A pastor in California became the first openly transgender person to be elevated to the role of bishop in a major American Christian denomination when they were elected on Saturday to lead a synod in the Evangelical Lutheran Church in America.

The Rev. Megan Rohrer was elected to a six-year term as bishop of the Sierra Pacific synod, an assembly based in Sacramento that includes about 200 congregations across Northern and Central California and northern Nevada.

“I am so proud to be a Lutheran,” Pastor Rohrer, 41, who will be installed as bishop on July 1, said in an email on Monday. “I pray that my election by the faithful people of the Sierra Pacific Synod will become a constant reminder that God’s fabulous love is never limited by the opinions or legislation of others.”

The Rev. Elizabeth A. Eaton, the presiding bishop of the Evangelical Lutheran Church in America, said in a statement on Monday that the Sierra Pacific Synod recognized Pastor Rohrer’s gifts as a leader.

“When we say all are welcome, we mean all are welcome,” Bishop Eaton said. “We believe that the Spirit has given each of us gifts in order to build up the body of Christ.”

Pastor Rohrer, who uses the pronouns “they” and “them,” currently serves as the pastor of Grace Evangelical Lutheran Church in San Francisco. They earned a Master of Divinity and completed postgraduate course work in Christian education at Pacific School of Religion in Berkeley, Calif., according to their profile on the church’s website.

“I want to be the kind of bishop that moves whatever stumbling blocks might have been placed before you, who roots for you, and worships with you,” Pastor Rohrer said before the vote on Saturday.

After the vote, Pastor Rohrer said they were humbled and honored.

“My hope is that your grandkids will call you, and your kids will call you, and your friends will call you, and ask you about your faith,” they said. “And when they call, tell them how much you love Jesus and why Jesus’s faith in you meant why you could have faith in me.”

Rodrigo Heng-Lehtinen, deputy executive director of the National Center for Transgender Equality, said on Monday that Pastor Rohrer’s election was groundbreaking and would be a source of inspiration and hope for many.

“Transgender people often struggle with being rejected by their congregations,” Mr. Heng-Lehtinen said. “Rev. Rohrer’s election shows that progress is possible. It confirms that the more everyday Americans get to know their transgender neighbors, the more they learn we share many of the same dreams and values. Everyone, including those who are transgender, deserve to be welcomed by their faith.”

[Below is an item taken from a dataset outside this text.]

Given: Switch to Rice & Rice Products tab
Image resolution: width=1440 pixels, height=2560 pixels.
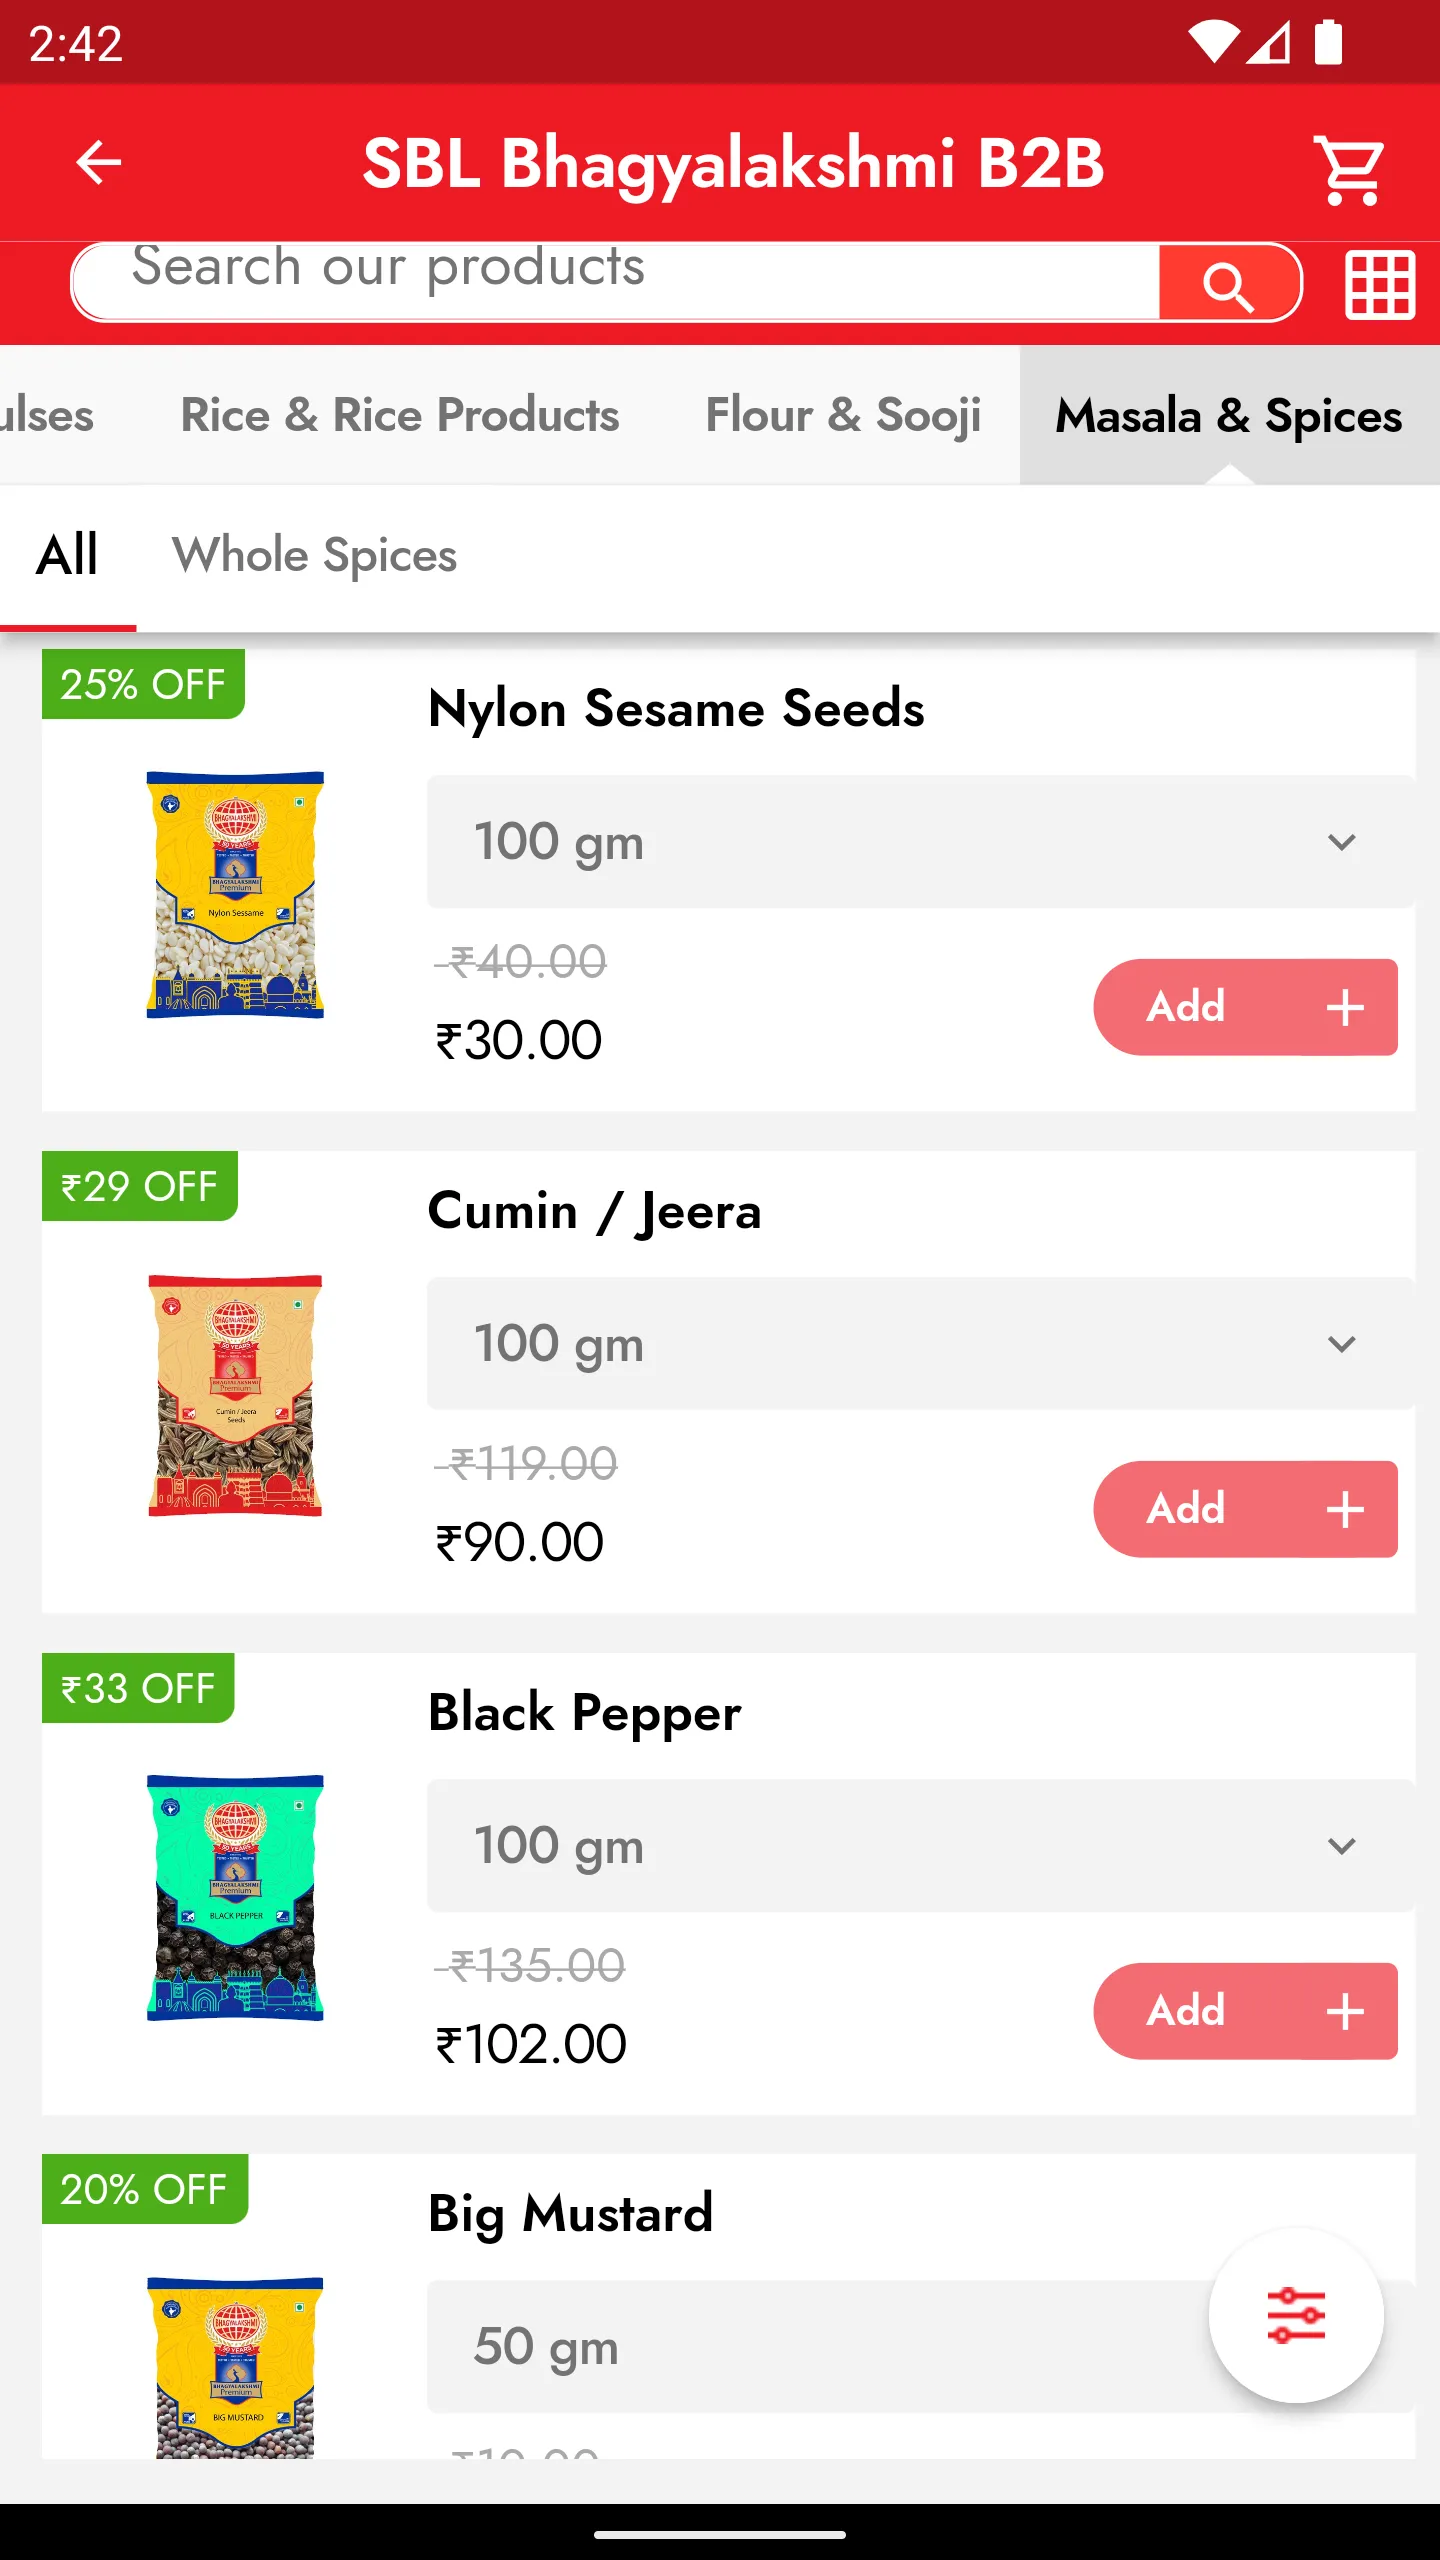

Years before being elected to serve as a bishop in the Evangelical Lutheran Church in America, which today has almost 3.3 million members, Pastor Rohrer had been barred from the church because of its “policies against gay, lesbian, bisexual, transgender and queer individuals,” according to Pastor Rohrer’s biography on the Grace Evangelical Lutheran Church website.

Pastor Rohrer was ordained in 2006 through the Extraordinary Candidacy Project, now known as Extraordinary Lutheran Ministries, which originated in the early 1990s in resistance to an Evangelical Lutheran Church policy that required its gay clergy to be celibate.

“Megan has always found themself walking alongside in solidarity with, and to provide safety for, those lifting their voices for justice,” Extraordinary Lutheran Ministries said in a statement on Saturday. “Today, history was made in our church! ELM celebrates a church that now recognizes the gifts of queer leaders like Bishop-elect Rohrer and we anticipate the day when all queer ministry leaders will be called to ministry settings without hindrance or barrier and will be affirmed in their God-given calls.”

In July 2010, Pastor Rohrer was one of seven openly gay pastors who had previously been barred from ministry to be recognized as clergy members by the Evangelical Lutheran Church in America.

At a news conference after the pastors were recognized, Pastor Rohrer recalled facing challenges while growing up in South Dakota and enduring discrimination, such as having holy water thrown at them in the name of exorcising them.

“Darkness can never overcome the light,” Pastor Rohrer said at the time. “Even the tiniest flicker.”